What needs to be done: Copy verbatim the block of lines in the entries below whose first line contains "The image size is (640, 461)." and whose last line contains "920x629 pixels.". Leave out all other lines.

****

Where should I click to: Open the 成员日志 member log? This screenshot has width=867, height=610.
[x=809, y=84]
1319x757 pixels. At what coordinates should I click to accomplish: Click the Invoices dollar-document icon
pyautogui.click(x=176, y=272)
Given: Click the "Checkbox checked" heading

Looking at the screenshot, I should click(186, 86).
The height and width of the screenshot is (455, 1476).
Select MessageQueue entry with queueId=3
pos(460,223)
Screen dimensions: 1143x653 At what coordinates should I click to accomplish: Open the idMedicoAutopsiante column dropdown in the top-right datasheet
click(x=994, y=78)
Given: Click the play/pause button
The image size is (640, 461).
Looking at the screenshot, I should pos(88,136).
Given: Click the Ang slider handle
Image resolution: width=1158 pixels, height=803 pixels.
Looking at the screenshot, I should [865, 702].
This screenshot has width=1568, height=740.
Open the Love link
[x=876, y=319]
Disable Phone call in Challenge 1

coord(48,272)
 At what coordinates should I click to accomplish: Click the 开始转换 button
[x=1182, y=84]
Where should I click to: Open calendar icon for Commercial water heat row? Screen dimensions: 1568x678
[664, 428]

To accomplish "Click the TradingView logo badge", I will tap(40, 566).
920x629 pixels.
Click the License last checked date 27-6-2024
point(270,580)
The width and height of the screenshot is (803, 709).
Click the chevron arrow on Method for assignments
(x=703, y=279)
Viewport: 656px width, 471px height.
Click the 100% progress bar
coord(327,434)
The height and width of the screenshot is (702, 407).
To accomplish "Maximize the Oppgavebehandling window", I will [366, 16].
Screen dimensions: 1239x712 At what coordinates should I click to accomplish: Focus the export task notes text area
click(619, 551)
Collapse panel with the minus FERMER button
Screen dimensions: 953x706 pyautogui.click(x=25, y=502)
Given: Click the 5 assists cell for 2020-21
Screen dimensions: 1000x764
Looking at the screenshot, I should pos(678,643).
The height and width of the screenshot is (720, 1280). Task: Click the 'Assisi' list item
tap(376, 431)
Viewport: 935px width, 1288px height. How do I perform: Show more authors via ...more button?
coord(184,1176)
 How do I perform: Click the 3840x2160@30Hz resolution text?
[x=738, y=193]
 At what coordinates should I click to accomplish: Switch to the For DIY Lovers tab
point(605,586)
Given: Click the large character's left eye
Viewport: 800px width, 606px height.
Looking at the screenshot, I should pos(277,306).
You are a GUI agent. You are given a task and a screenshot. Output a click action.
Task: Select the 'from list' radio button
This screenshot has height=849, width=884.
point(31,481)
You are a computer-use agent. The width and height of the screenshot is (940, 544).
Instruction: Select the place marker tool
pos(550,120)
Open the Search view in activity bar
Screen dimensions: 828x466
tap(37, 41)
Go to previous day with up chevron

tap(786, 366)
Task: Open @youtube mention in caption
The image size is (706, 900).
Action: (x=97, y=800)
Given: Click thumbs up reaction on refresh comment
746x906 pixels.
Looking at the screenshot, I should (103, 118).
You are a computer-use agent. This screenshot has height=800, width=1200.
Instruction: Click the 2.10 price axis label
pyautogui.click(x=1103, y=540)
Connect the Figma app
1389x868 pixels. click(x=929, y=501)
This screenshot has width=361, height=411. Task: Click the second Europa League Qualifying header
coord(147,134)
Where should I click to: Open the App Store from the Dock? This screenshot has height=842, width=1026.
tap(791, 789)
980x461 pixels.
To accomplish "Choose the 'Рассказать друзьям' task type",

****

Task solution:
The image size is (640, 461).
Looking at the screenshot, I should pos(88,136).
Given: Click the Ang slider handle
Image resolution: width=1158 pixels, height=803 pixels.
Looking at the screenshot, I should [865, 702].
This screenshot has width=1568, height=740.
Open the Love link
[x=876, y=319]
Disable Phone call in Challenge 1

coord(48,272)
 At what coordinates should I click to accomplish: Click the 开始转换 button
[x=1182, y=84]
Where should I click to: Open calendar icon for Commercial water heat row? Screen dimensions: 1568x678
[664, 428]

To accomplish "Click the TradingView logo badge", I will tap(40, 566).
920x629 pixels.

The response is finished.